Brasil não pode continuar sendo país do faz-de-conta, diz presidente do TSE
"A visão machista prevalece", disse Marco Aurélio ao lançar a campanha no Senado
O presidente do Tribunal Superior Eleitoral (TSE), ministro Marco Aurélio de Mello, criticou os partidos que aceitam mulheres em seus quadros apenas para cumprir cotas previstas na legislação eleitoral, sem lhes dar apoio que permita chances reais de elas serem eleitas. Segundo o magistrado, "o país do faz-de-conta deve se transformar num país republicano" e o Ministério Público deve ficar atento a possíveis fraudes na realização das convenções partidárias.
- Lastimavelmente, a visão machista prevalece e surge um filtro nada salutar e pernicioso: as convenções partidárias. O que se tem, salvo exceções, são escolhas de candidatas apenas para cumprimento de uma formalidade. O Ministério Público Eleitoral estará atento a fraudes na realização das convenções. O país do faz-de-conta deve transformar-se em um país republicano, observando a ordem jurídica. - afirmou Mello no lançamento da campanha "Mulher na Política", no Plenário do Senado, nesta quarta-feira (19).
Em entrevista à imprensa após o evento, o presidente do Senado, Renan Calheiros, disse que não basta às legendas indicarem mulheres candidatas, sendo necessárias condições para que elas possam disputar de fato espaços na representação política. Ele não descartou a possibilidade de sanções a partidos que não cumprem a lei.
- O que puder ser feito do ponto de vista pedagógico para que tenhamos a efetividade da lei deve ser feito, inclusive com relação à possibilidade de punir os partidos - opinou.

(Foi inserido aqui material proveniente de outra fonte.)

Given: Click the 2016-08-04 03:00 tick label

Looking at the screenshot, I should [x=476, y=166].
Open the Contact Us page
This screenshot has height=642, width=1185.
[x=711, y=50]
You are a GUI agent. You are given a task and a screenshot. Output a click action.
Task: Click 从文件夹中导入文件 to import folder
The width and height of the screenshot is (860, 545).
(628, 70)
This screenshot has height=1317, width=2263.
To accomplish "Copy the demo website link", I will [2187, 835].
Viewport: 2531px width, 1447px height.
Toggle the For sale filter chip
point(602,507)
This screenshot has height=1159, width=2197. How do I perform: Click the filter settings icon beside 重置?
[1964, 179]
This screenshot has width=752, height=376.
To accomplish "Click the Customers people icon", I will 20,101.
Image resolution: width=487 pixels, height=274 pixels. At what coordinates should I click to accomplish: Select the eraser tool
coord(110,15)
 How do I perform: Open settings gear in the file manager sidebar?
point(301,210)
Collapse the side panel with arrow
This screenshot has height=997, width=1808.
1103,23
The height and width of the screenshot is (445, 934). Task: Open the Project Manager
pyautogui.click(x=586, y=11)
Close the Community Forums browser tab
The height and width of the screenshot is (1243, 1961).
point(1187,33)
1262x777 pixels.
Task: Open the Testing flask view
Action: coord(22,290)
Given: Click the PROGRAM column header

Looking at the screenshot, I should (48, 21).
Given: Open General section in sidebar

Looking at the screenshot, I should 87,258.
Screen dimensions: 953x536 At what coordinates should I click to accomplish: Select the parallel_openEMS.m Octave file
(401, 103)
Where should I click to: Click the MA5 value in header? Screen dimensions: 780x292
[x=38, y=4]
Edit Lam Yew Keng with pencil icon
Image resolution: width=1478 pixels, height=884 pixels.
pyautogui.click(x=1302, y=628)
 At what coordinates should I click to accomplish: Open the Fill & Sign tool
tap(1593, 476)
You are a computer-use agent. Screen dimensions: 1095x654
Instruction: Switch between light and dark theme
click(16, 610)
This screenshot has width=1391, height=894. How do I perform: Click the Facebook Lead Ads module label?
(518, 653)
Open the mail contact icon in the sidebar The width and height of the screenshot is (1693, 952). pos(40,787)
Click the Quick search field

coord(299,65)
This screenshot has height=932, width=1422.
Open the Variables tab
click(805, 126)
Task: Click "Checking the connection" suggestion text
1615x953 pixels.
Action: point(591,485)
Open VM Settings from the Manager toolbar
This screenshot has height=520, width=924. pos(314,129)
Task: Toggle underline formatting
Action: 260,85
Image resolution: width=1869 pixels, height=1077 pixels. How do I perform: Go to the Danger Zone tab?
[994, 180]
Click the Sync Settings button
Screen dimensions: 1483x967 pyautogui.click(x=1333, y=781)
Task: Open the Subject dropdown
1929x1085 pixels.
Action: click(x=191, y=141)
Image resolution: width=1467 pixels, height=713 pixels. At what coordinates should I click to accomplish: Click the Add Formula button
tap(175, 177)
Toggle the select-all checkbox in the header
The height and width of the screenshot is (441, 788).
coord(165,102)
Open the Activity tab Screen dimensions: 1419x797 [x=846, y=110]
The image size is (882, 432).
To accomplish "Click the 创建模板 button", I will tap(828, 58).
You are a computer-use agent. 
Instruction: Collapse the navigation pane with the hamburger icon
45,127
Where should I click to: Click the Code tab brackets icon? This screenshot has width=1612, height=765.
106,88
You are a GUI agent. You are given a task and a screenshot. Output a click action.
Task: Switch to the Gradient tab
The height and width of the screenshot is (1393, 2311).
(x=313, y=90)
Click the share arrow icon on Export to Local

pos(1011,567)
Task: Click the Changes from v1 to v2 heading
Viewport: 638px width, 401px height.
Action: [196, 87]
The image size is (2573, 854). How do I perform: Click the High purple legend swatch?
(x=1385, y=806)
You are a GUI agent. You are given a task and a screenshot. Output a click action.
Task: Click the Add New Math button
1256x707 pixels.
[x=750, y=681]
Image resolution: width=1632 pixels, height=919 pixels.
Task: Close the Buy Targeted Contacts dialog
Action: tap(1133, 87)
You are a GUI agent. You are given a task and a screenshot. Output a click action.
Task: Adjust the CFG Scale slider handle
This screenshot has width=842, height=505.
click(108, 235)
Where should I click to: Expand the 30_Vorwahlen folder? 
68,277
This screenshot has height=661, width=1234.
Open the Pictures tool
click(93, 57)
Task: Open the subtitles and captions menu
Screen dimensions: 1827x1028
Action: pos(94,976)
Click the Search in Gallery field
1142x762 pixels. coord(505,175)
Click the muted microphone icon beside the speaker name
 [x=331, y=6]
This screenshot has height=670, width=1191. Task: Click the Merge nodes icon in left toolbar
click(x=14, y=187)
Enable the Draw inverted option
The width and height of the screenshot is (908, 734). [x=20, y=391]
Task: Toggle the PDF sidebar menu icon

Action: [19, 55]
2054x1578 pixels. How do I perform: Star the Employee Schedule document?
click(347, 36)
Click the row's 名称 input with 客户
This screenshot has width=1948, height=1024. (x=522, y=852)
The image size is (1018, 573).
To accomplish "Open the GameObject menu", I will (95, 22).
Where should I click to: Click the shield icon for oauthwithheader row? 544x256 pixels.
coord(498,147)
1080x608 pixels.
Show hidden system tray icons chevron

Sobre a possibilidade de sanções aos que não cumprem as cotas, a procuradora da Mulher no Senado, Vanessa Grazziotin (PCdoB-AM) acredita haver interferência machista no assunto.
- A gente está cansada de apresentar projetos e emendas que são derrotados porque temos uma maioria masculina no parlamento brasileiro. Precisamos entender que isso é uma parte da luta não só das mulheres, mas dos homens também, pois é uma luta pela democratização do país - afirmou.